* [WHAT IS NEEDED]: Copy the entries below verbatim, from the line with "Given: Open hello_world.c file" to the line with "click(419, 66)", including both of those lines.

### DATA

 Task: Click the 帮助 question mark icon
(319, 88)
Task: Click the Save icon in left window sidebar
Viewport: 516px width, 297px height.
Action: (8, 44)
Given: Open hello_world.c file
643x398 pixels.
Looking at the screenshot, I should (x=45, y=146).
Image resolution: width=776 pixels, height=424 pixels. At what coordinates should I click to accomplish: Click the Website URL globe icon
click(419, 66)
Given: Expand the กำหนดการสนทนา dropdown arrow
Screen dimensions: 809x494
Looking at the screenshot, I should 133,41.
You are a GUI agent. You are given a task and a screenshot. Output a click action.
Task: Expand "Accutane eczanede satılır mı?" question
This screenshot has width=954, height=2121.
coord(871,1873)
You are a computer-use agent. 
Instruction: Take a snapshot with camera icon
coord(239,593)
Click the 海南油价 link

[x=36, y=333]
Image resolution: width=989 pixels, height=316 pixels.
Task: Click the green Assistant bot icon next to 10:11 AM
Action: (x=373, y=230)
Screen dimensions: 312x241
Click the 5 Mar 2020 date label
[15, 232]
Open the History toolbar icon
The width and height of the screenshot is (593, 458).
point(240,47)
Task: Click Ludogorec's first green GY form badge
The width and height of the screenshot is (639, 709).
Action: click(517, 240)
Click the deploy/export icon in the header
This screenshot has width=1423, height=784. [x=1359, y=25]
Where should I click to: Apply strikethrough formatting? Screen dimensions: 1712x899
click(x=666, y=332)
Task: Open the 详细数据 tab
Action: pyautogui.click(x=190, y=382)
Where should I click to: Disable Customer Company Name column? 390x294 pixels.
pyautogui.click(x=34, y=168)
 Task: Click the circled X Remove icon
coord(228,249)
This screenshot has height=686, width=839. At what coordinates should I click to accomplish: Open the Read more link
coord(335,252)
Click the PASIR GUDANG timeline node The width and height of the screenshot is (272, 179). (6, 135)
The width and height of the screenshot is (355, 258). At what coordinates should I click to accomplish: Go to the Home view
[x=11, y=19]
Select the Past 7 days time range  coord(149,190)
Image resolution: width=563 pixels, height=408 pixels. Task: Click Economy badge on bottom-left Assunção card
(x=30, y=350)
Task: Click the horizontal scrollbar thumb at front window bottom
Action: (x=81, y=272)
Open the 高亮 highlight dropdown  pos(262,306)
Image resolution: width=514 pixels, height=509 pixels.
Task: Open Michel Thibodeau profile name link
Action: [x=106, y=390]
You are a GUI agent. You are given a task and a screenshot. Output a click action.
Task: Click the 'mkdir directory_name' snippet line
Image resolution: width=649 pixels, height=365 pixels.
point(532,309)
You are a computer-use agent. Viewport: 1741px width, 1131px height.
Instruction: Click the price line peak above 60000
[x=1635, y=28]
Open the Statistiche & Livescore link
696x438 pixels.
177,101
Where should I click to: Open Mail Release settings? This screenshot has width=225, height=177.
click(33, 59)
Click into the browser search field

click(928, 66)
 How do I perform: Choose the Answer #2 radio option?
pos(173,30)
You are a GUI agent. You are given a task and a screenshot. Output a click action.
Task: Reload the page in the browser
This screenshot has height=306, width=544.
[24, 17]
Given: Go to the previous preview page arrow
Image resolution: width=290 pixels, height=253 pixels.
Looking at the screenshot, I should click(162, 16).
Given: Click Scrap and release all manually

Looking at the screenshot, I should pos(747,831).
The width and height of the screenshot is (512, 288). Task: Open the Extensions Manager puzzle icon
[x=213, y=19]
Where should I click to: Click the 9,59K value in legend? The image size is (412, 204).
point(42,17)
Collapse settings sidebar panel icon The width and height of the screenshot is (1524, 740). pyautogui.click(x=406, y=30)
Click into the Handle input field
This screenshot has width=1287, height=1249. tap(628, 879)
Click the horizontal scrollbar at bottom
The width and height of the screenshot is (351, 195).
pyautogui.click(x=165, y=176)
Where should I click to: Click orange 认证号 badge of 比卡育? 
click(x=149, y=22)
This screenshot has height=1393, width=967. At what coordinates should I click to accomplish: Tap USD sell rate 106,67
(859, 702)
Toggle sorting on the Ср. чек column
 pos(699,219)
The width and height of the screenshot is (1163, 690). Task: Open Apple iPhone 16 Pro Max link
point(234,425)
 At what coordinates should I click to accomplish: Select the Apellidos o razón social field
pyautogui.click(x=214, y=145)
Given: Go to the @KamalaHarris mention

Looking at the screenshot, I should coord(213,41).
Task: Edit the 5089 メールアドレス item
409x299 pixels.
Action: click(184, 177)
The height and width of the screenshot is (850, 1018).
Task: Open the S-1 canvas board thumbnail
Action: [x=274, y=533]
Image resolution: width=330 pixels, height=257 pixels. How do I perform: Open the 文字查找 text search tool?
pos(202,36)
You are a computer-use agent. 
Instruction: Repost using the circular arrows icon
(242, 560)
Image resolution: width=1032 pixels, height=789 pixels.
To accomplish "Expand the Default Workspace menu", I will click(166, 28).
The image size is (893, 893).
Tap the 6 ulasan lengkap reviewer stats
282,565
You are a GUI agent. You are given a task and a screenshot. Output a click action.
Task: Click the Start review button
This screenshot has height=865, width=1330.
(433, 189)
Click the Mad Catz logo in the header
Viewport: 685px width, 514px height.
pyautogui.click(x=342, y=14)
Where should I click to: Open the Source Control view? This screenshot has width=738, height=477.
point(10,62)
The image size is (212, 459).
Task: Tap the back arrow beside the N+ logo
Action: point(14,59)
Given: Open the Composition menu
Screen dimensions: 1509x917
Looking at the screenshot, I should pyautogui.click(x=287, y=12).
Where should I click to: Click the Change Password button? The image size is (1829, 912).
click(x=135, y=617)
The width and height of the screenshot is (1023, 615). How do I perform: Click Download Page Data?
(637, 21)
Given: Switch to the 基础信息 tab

######

* [COMPLETE RESPONSE]:
Given: Open hello_world.c file
643x398 pixels.
Looking at the screenshot, I should (x=45, y=146).
Image resolution: width=776 pixels, height=424 pixels. At what coordinates should I click to accomplish: Click the Website URL globe icon
click(419, 66)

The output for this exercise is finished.